START Data under study

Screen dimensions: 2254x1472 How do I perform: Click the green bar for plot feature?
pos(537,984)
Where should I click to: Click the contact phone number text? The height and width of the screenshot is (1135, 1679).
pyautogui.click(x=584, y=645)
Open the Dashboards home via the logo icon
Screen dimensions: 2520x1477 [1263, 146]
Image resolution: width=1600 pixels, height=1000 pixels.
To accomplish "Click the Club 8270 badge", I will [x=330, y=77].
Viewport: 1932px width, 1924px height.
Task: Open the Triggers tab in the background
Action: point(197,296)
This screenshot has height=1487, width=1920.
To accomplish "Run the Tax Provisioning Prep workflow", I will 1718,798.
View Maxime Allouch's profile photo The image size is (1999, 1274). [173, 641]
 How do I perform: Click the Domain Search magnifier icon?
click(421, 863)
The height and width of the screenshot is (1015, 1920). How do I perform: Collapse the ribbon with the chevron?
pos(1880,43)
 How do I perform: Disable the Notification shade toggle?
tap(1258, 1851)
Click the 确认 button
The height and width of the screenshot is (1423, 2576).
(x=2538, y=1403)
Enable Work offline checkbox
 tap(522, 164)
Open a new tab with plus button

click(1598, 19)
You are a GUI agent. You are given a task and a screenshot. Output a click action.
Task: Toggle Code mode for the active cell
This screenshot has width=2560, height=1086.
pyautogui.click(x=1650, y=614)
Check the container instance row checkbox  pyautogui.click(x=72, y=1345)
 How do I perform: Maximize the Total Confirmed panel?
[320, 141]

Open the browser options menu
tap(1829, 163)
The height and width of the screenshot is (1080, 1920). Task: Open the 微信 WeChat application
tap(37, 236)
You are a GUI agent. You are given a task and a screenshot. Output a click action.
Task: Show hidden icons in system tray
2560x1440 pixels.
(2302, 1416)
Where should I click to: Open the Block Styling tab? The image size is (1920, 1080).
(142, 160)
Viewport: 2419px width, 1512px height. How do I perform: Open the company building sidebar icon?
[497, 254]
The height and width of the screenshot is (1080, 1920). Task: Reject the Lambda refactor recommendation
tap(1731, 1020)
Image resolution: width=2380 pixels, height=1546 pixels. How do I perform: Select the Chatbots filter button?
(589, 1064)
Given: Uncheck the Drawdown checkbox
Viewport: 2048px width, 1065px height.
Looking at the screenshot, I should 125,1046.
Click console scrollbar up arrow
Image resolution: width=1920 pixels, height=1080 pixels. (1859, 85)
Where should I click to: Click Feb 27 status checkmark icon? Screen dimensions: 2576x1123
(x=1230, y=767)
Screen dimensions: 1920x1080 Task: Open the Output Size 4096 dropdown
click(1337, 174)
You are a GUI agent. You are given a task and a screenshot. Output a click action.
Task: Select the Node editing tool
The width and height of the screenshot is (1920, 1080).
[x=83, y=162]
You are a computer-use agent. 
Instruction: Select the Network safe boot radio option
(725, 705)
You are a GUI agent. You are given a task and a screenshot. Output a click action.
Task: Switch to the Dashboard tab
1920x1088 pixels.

END Data under study

(Exercise)
Please print exactly what appears from the first line of the data through the line with "Image resolution: width=1600", including both of those lines and nothing past them.

(Written response)
Screen dimensions: 2254x1472 How do I perform: Click the green bar for plot feature?
pos(537,984)
Where should I click to: Click the contact phone number text? The height and width of the screenshot is (1135, 1679).
pyautogui.click(x=584, y=645)
Open the Dashboards home via the logo icon
Screen dimensions: 2520x1477 [1263, 146]
Image resolution: width=1600 pixels, height=1000 pixels.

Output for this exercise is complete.